My main point is that this is going to have unprecedented consequences for breakthroughs in medicine, and these must be incorporated in avant garde government policy. There are three reasons for this. The first is that for the first time in history, scientists can communicate with one another directly across the world in a way that was not possible before. There are vast volumes of accessible medical information on massive online sites that can drive medical advances in a way that was simply not possible until this generation. The second reason is that radical advances propelled by the computing capacity of supercomputers are simply unlocking areas of medicine that we had no idea we could conquer: you can decouple genetic chains, for example, and there have been massive advances in stem cell research. Many people will have seen material in the newspapers recently about breakthroughs in cancer. This is the cutting edge of advances that will become much more profound, and we must embody them in policy. The third reason is the breakthroughs everywhere in monitoring self-care and preventive medicine.

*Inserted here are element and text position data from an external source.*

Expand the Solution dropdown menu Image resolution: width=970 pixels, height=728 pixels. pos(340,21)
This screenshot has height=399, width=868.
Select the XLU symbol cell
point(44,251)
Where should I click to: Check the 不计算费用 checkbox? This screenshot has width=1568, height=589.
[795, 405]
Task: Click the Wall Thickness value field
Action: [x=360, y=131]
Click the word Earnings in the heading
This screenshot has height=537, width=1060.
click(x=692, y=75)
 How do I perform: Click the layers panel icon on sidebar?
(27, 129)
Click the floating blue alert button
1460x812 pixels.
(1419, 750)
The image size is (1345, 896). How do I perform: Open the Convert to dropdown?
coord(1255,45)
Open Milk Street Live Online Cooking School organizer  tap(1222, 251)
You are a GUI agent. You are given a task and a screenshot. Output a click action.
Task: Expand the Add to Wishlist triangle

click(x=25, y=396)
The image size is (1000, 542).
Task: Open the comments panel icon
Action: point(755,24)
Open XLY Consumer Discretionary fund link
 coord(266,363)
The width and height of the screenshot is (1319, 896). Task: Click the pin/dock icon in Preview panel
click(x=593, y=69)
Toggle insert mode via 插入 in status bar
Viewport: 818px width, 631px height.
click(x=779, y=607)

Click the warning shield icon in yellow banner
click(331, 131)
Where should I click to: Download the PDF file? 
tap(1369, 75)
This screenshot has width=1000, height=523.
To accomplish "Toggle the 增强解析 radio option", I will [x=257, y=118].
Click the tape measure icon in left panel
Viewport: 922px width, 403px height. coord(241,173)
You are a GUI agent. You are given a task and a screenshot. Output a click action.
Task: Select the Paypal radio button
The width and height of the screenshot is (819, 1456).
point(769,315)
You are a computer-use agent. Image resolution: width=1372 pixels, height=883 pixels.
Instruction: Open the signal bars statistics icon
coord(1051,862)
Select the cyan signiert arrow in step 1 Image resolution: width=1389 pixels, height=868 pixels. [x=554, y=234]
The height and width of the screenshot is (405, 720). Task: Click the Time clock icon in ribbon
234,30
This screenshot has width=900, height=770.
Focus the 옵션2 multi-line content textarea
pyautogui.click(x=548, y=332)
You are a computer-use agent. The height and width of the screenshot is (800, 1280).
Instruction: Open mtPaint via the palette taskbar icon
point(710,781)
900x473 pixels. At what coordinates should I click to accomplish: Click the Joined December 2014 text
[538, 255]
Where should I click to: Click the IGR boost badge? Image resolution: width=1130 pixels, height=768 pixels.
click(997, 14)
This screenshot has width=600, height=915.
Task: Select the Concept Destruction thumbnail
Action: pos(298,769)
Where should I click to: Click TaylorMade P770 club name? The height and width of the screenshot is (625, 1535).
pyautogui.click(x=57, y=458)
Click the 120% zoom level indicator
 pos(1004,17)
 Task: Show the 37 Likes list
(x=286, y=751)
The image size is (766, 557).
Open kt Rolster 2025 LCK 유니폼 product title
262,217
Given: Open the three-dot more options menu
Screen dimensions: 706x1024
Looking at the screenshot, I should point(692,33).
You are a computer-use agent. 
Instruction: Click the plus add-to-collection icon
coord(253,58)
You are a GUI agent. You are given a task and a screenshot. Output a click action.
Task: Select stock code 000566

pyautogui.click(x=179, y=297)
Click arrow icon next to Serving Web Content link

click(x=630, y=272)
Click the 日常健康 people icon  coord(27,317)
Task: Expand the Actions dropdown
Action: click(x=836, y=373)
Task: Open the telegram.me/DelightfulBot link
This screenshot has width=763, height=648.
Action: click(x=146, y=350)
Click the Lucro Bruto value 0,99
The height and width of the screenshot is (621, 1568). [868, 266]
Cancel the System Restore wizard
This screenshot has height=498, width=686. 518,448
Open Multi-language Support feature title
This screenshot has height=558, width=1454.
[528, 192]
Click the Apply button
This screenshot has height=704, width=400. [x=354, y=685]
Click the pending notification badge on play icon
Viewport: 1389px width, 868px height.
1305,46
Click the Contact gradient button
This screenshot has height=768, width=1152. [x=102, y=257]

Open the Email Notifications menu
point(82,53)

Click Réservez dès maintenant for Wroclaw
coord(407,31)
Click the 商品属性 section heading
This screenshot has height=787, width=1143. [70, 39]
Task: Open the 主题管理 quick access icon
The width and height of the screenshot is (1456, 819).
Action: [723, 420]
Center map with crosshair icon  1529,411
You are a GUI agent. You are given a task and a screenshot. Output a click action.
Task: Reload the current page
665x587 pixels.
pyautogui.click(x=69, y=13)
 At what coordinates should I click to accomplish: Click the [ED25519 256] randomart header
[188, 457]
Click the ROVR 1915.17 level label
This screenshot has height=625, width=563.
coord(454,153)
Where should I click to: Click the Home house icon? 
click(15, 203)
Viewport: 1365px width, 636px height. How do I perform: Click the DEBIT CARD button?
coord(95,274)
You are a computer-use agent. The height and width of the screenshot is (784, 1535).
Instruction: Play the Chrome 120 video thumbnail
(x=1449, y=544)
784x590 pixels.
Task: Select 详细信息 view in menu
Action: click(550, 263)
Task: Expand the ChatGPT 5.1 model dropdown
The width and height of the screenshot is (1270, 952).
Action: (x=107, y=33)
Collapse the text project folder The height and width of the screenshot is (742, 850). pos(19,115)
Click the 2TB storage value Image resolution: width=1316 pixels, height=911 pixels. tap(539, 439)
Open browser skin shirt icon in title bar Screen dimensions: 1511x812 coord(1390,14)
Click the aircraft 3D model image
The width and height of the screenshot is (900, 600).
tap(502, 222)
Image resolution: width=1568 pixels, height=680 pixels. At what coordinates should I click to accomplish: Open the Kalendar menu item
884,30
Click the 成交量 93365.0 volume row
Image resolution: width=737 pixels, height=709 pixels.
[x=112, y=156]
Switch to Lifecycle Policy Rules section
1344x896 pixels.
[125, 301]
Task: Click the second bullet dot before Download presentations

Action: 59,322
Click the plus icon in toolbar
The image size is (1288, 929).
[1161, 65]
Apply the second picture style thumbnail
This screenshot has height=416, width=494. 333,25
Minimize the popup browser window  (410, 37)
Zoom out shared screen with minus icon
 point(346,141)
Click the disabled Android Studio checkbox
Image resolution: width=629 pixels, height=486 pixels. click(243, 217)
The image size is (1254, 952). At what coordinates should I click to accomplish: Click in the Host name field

I wonder whether the Minister has read the book by Eric Topol, the celebrated American heart surgeon, called The Patient Will See You Now, which was a New York Times bestseller. We know what ordinarily happens when we go to A&E: we get there, we wait for five or six hours and they say, “The doctor will see you now”. The point of the title The Patient Will See You Now is that we will see a period of radical empowerment of patients through a diversity of digital technologies. This is not the future but the present, and there are many examples of how it is already working. We might think it will happen only down the line, but this is a period in which whole industries have been wiped out overnight and the same thing could also happen creatively in most areas of medicine and science. Technology might appear to be, as it were, the antithesis of the human—of living along with other people in a personal and direct fashion—but it is not.

I conclude by mentioning the example of Denmark, which is one of thousands that one could quote from around the world. In Denmark, remote monitoring and video conferencing are playing a huge role in end-of-life care and have transformed it. Over half the deaths in Denmark used to occur in hospital, with many people suffering in isolation. Now 90% of people pass away at home in the company of loved ones, even if some are on the other side of the world. No one working in the health service or in medicine should misunderstand the huge waves of change, which are not in their later stages but in their early stages and will radically transform what hospitals are and what medical care is. Eric Topol says that hospitals will eventually disappear. I do not think that that is a stupid idea; it is down the line.

Can the Minister comment on whether the Alan Turing Institute, which was being set up before the election, will come into being? It will be a cutting-edge institute for advanced maths and algorithms. I think some £42 million was supposedly dedicated by the Government for that institute, and five major British universities will be involved. Can the Minister confirm that that money will be there and the institute will devote a substantial proportion of its work to frontier medical research?